Governo Lula despeja R$ 1,5 bilhão em emendas em pleno ano eleitoral e bate recorde histórico
O governo do presidente Luiz Inácio Lula da Silva (PT) já liberou R$ 1,5 bilhão em emendas parlamentares até a primeira semana de fevereiro, o maior valor da série histórica para esse período desde 2016. A aceleração dos pagamentos ocorre em ano eleitoral e é interpretada, nos bastidores de Brasília, como uma ofensiva direta do Planalto para recompor sua base no Congresso, após meses de desgaste político.
Levantamento da Folha de S.Paulo com dados do painel Siga Brasil, divulgado nesta terça-feira (10), mostra que o montante mais do que dobrou em relação ao mesmo intervalo do ano passado, quando foram pagos R$ 634,5 milhões (valores corrigidos pela inflação). Até então, o recorde havia sido registrado em 2021, com cerca de R$ 770 milhões liberados no início do ano.
Os números consideram pagamentos realizados entre 1º de janeiro e 6 de fevereiro, todos referentes a emendas de anos anteriores, inscritas como restos a pagar. Ou seja, não se trata de novos investimentos, mas de quitação acelerada de dívidas políticas acumuladas.
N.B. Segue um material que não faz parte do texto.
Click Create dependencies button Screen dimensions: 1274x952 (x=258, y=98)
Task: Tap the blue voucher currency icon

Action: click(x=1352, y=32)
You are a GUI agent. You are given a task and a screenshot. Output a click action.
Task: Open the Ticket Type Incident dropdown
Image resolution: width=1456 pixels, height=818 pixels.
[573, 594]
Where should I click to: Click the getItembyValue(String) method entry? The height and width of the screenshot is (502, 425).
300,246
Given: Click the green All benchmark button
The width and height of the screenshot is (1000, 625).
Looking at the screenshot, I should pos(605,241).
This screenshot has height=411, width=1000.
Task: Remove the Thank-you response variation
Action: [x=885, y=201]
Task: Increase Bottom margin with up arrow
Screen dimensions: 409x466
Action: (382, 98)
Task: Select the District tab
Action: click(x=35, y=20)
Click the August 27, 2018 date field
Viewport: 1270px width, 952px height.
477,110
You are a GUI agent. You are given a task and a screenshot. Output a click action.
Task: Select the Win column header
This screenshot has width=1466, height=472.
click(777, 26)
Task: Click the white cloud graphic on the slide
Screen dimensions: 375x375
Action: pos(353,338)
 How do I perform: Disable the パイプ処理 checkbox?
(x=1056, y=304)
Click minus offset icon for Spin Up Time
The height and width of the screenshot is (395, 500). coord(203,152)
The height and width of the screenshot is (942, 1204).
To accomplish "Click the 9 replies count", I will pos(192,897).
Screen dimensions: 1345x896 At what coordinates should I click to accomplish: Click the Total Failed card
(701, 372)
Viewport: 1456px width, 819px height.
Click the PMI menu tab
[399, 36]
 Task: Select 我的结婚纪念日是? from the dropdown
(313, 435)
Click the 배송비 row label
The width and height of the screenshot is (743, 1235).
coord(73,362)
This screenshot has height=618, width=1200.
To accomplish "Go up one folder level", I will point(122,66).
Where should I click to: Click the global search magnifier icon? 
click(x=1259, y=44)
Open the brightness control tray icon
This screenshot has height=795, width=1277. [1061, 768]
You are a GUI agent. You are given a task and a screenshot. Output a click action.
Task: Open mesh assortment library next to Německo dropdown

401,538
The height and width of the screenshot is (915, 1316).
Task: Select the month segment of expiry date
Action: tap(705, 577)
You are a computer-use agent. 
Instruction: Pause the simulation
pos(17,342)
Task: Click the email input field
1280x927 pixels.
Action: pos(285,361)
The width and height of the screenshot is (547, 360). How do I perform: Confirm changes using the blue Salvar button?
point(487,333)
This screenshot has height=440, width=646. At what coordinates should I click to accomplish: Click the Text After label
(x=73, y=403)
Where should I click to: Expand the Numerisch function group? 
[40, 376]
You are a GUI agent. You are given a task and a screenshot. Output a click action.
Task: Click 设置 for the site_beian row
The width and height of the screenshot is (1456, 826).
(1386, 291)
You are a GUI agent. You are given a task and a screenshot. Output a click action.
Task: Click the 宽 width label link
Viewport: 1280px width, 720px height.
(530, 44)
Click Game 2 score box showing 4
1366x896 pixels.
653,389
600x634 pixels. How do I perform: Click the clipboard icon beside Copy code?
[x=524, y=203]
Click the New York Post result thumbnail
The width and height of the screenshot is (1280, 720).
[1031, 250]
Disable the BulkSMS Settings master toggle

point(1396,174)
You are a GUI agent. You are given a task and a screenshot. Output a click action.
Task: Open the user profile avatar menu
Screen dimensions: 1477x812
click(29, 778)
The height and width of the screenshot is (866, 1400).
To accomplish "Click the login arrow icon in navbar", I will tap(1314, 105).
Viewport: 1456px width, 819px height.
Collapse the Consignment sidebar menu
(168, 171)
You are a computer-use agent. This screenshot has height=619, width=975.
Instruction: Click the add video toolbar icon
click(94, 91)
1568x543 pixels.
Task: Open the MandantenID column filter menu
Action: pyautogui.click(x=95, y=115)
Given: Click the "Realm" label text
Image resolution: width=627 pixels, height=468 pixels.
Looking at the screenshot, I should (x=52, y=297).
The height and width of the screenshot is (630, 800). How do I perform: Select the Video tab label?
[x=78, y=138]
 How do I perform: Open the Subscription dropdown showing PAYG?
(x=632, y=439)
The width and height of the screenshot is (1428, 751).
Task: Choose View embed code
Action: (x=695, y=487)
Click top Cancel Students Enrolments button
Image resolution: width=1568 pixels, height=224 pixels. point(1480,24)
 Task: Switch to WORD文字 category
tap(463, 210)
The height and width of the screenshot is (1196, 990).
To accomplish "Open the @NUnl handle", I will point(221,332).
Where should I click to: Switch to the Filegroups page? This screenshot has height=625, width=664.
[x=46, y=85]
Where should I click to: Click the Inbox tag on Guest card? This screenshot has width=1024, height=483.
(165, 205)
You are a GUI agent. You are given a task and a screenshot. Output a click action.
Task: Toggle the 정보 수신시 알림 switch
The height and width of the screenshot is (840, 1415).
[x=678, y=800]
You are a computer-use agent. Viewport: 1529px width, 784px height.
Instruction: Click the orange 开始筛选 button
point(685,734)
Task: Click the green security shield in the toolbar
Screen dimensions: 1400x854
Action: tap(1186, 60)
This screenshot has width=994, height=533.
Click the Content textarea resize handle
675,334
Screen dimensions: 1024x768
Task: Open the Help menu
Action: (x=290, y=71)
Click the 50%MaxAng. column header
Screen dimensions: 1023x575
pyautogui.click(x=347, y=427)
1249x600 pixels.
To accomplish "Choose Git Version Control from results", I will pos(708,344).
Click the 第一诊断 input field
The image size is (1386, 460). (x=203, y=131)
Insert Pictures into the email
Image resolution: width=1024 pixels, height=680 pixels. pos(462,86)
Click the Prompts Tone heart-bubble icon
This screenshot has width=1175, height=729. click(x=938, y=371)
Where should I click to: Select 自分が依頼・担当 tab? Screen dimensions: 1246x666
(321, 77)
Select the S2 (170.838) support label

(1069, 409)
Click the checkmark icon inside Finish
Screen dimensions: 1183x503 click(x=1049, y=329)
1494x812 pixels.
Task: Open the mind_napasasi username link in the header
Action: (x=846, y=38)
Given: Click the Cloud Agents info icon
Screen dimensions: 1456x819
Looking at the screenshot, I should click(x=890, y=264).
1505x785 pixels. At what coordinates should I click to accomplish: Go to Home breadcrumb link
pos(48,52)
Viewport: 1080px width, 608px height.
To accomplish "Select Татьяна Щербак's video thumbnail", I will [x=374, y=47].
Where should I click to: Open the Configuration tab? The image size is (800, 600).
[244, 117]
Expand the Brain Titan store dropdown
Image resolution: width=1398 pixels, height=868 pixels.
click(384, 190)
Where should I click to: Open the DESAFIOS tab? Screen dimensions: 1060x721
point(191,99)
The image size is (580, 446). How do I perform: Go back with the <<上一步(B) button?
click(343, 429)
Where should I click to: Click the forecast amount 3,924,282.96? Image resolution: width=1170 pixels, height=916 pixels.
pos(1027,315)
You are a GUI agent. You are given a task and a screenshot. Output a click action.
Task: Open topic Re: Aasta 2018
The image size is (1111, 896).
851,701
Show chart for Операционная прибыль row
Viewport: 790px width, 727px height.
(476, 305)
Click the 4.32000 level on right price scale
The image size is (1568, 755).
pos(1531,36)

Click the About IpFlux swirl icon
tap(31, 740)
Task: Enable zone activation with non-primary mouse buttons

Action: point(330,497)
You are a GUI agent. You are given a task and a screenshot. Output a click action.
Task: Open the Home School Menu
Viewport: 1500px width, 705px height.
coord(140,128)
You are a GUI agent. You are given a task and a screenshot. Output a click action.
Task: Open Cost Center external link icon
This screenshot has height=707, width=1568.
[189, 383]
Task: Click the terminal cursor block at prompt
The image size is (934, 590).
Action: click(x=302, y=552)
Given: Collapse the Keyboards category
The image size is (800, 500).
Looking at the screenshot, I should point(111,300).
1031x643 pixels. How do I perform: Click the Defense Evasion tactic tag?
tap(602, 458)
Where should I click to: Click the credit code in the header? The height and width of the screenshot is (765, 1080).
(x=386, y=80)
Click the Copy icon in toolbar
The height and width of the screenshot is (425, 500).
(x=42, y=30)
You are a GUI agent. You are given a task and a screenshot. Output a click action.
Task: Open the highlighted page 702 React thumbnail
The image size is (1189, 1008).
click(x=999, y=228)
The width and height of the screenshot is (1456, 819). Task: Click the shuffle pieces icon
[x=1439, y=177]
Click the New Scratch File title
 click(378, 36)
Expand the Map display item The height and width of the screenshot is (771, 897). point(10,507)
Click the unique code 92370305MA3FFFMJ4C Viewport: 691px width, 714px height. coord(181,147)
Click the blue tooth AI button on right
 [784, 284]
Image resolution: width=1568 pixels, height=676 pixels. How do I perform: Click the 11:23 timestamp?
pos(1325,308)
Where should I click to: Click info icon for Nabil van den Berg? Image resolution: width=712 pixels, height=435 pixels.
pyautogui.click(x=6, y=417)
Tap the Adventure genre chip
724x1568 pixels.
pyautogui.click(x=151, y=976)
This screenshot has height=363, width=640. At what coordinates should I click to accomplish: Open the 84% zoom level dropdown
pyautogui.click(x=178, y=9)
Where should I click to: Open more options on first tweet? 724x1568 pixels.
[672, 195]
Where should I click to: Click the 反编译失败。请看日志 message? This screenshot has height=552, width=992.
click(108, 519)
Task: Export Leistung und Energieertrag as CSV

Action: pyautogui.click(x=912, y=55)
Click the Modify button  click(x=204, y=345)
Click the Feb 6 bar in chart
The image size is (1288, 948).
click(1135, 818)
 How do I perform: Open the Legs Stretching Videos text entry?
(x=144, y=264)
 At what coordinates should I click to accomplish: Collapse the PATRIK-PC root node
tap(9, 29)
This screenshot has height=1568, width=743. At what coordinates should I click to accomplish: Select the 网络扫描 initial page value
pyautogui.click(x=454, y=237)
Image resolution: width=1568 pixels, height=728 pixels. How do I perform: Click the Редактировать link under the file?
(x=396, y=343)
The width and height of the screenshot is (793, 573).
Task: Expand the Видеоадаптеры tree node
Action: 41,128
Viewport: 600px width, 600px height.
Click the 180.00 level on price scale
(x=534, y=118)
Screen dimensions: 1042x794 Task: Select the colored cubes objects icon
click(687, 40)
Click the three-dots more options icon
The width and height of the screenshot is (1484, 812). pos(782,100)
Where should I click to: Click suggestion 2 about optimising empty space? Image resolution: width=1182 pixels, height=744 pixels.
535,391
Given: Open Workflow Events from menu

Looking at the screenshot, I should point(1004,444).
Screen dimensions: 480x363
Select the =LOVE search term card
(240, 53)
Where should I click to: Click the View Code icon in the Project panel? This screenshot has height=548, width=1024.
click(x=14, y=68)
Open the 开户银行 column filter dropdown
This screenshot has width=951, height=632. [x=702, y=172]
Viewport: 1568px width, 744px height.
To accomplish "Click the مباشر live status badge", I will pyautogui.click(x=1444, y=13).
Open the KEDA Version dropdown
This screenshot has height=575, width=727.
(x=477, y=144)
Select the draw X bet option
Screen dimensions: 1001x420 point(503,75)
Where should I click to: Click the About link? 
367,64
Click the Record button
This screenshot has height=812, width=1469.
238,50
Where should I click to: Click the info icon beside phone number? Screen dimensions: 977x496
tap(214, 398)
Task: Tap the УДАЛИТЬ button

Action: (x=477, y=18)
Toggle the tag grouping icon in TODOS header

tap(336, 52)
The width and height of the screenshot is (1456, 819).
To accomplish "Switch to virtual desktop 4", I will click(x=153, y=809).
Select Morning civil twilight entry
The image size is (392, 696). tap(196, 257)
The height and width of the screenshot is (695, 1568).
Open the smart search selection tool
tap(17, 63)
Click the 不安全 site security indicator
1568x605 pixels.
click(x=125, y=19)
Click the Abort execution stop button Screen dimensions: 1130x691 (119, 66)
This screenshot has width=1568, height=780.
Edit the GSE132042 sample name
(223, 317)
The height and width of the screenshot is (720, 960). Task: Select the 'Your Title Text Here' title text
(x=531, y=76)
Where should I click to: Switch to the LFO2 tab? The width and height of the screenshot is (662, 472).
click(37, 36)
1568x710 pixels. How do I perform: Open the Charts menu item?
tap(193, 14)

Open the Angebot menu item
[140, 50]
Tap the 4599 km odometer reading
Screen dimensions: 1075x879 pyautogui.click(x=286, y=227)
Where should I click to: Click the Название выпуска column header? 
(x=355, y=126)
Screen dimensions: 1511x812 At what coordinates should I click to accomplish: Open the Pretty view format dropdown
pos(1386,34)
Integrantes do próprio governo admitem, sob reserva, que a liberação recorde tem objetivo claro: reduzir o atrito com deputados e senadores, que reclamaram duramente da baixa execução das emendas ao longo de 2025. A mudança de postura veio após o Planalto prometer pagar quase integralmente as indicações do ano passado, das quais cerca de 97% já haviam sido empenhadas.
A movimentação também é impulsionada pela Lei de Diretrizes Orçamentárias (LDO), que determina que, em ano eleitoral, 65% das emendas individuais e de bancada sejam pagas até o fim de junho. A regra foi incluída contra a vontade do governo, mas acabou mantida para evitar uma nova crise com o Congresso.
“Nós concordamos em ter esse dispositivo de pagamento das emendas impositivas que sejam de transferência fundo a fundo até junho”, afirmou em janeiro a ministra Gleisi Hoffmann, das Relações Institucionais.
Na prática, a norma amarra o Executivo e antecipa a liberação de recursos públicos em pleno calendário eleitoral, reduzindo a margem de manobra do governo.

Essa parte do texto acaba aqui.